Dal documento da cui ha preso vita l’inizio delle tariffe commerciali americane emergono tutte le contraddizioni del mercato unico più grande al mondo. E che, di fatto, hanno legittimato almeno in parte il nuovo corso statunitense
Dietro la guerra dei dazi. Stati Uniti ed Europa sono ormai in una fase di negoziato, forse più virtuale che negoziale, nella guerra commerciale. Eppure, ancora oggi, ha senso porsi una domanda. Ma non è che alla fine lo scontro dei dazi era già cominciato, senza però che nessuno lo sapesse. Formiche.net ha visionato il documento di quasi 400 pagine curato dall’amministrazione americana e sul quale poggia buona parte dell’offensiva commerciale statunitense. E quello che emerge è, nella sostanza, che lacci e lacciuoli, anche in casa propria, come peraltro afferma lo stesso Mario Draghi, in realtà, c’erano già.

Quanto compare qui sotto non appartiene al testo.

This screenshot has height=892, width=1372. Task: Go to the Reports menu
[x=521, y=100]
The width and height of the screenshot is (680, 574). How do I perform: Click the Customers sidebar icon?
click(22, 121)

“Gli Stati Uniti e gli Stati membri dell’Unione europea condividono la più grande relazione economica del mondo. I flussi commerciali e di investimenti tra gli Stati Uniti e l’Ue sono un pilastro fondamentale”, è l’incipit del documento, “della prosperità su entrambe le sponde dell’Atlantico e generano notevoli opportunità economiche. Tuttavia, i beni e i servizi prodotti dagli Stati Uniti incontrano barriere persistenti all’ingresso e al mantenimento dell’accesso ad alcuni settori del mercato dell’Ue, il che limita le opportunità dei lavoratori statunitensi e delle imprese di beneficiare del commercio transatlantico. E alcune barriere più significative persistono nonostante i ripetuti tentativi di risoluzione attraverso consultazioni bilaterali, riunioni di comitato dell’Organizzazione mondiale del commercio”.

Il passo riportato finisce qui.